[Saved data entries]
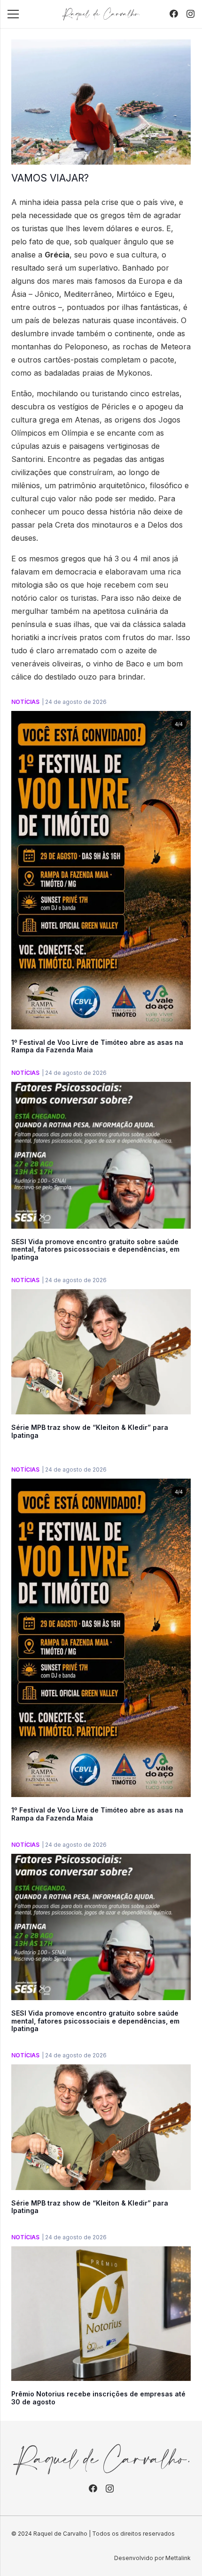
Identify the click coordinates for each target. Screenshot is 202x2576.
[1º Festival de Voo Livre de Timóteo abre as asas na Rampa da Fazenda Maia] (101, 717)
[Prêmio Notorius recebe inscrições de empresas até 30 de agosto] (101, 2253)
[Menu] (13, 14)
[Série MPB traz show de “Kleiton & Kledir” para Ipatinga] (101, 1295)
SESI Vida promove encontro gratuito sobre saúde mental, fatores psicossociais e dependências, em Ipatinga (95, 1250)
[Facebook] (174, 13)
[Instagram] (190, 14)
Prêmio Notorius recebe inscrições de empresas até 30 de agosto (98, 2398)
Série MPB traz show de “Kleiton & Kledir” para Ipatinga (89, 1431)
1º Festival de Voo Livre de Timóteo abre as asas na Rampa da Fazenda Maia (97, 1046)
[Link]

### ASSIGNMENT
Using the entries above, give the number of lines that carry the string "recebe", without anything else.

### WRITTEN ANSWER
2